The gastrointestinal tract (GI) can also be an under recognized source of pain. The most common issue is gastric ulceration. Multiple studies show that two-thirds of all non-racing performance horses have ulcers, and racehorses, in particular, have up to a 90-percent prevalence rate. One reason for this high incidence is that the horse’s stomach is prone to ulceration because sensitive cells from the esophagus extend down into the stomach and are easily “burned” by stomach acid. Additionally, our feeding and management practices compound the problem. Horses were designed to graze small amounts of grasses, forages, and legumes continuously throughout the day, while moving, which keeps their stomachs full and buffered, limiting the splashing of acid onto those sensitive cells. In general, though, horses are fed twice a day, leaving large gaps of time for the stomach to be
empty and exposed to acid, which, unlike in people, horses produce continuously. Additionally, grain diets tend to evoke a strong acid response and are digested quickly, once again leaving the stomach vulnerable over time to acid irritation.

#### Recorded information:
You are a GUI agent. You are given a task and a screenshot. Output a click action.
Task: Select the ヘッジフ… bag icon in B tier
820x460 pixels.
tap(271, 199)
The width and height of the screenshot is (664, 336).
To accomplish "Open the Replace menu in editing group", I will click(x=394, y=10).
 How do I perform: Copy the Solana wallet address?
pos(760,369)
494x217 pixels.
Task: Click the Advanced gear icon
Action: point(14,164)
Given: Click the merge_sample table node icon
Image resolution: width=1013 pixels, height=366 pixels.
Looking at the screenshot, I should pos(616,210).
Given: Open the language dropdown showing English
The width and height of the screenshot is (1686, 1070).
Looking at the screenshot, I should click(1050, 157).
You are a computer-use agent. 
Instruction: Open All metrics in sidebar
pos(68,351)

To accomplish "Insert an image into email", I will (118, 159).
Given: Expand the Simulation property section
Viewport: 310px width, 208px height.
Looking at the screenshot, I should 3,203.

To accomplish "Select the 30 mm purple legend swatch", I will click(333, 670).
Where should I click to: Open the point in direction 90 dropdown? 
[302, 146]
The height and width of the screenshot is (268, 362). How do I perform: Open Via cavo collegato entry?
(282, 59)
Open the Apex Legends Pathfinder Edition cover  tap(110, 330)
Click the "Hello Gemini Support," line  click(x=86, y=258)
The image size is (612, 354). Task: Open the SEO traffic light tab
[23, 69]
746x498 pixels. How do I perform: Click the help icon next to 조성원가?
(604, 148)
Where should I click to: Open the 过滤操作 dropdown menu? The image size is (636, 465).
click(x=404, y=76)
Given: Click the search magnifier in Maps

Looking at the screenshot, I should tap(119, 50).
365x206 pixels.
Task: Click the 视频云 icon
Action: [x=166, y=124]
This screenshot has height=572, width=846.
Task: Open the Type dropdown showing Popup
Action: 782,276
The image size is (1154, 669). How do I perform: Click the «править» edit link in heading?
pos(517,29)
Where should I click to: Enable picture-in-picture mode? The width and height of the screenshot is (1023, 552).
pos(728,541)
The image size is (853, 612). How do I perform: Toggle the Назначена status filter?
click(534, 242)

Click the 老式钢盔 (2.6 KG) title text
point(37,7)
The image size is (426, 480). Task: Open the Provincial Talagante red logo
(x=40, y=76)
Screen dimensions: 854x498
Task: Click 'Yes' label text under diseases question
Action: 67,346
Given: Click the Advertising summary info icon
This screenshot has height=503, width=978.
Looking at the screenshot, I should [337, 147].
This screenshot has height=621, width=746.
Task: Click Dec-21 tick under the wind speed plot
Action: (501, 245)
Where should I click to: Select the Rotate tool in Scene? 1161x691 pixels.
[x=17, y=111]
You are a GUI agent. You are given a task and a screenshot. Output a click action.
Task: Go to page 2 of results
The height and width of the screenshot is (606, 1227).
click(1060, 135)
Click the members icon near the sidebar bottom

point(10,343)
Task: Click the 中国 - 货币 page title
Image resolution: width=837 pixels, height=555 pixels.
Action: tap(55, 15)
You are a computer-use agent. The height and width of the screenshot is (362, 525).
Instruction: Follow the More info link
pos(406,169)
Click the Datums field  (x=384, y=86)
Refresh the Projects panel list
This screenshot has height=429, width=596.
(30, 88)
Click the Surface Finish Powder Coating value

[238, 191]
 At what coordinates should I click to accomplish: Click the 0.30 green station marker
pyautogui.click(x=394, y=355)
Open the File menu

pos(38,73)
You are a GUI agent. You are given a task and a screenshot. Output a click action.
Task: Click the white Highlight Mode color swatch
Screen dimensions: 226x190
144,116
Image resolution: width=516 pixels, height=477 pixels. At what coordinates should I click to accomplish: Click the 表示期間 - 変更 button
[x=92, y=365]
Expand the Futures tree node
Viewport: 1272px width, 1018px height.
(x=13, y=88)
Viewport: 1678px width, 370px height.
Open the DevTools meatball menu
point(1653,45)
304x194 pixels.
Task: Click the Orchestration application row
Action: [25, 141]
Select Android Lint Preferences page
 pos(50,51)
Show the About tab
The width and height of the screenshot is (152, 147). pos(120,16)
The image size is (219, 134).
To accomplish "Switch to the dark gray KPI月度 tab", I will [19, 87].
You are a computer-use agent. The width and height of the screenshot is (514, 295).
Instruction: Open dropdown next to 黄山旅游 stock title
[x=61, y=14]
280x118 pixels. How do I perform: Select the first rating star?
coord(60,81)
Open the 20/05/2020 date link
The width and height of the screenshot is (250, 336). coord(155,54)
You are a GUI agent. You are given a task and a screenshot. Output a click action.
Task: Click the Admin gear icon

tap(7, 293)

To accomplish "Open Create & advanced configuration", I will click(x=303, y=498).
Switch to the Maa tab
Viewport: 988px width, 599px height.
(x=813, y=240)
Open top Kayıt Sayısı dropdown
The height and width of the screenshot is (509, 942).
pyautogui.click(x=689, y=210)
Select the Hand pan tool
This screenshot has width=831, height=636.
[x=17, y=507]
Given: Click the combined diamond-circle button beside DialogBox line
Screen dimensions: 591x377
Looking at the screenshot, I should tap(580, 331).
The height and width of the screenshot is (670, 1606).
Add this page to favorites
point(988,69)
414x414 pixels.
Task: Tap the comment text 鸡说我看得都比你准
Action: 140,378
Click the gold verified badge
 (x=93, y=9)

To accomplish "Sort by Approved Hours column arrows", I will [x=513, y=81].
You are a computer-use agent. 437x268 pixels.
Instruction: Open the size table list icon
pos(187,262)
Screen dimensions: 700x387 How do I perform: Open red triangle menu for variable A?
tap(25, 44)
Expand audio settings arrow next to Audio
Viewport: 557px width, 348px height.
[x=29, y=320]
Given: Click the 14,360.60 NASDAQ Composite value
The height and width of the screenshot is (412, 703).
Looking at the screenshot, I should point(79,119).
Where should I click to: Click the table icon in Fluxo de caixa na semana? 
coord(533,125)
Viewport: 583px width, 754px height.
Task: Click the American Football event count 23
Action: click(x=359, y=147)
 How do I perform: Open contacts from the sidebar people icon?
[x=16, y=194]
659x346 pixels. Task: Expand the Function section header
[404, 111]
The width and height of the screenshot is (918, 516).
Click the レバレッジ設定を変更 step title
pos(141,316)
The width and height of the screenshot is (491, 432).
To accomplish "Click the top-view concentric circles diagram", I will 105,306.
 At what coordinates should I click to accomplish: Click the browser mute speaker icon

#### Your task:
Resume the passage on gastric ulcers in horses, picking up after its final sentence. The listing comes from a separate source.

#### Reply:
Diagnosing ulcers is done by gastroscopy, or “scoping,” the stomach. Veterinarians will look for compromised tissues that range from focal minor irritation to diffuse full thickness erosions, which can occur in multiple areas of the stomach. They are very similar to blisters or burns on your skin, and can manifest in horses in many ways. Horses can be “cinchy,” have box issues, back soreness, bucking fits, weight loss, or appear to be poor-doing. Like respiratory disease, accurately diagnosing and treating ulcers appropriately can have a significant impact on your horse’s health and performance.
Another area of internal focus that we may not realize is inhibiting our horses is the endocrine system. This system reg- ulates almost every activity in the body. That regulation is managed by hormones. In addition to being reproductive molecules, hormones are molecules that tell the body to do many different essential functions. When hormones are disrupted or diseased, the result can be detrimental.
For example, insulin is a hormone that regulates sugar in the body. If this hormone is missing in a person, that person becomes diabetic. Diabetics deal with an enhanced risk of many detrimental issues, from heart disease to diabetic neuropathy, all because one hormone is in short supply. In horses, the most common endocrine disease is Pituitary Pars Intermedia Dysfunction, or PPID. It is often referred to as Cushing’s disease and originates from a problem in the horse’s brain. This abnormality causes a host of hormones to be disrupted.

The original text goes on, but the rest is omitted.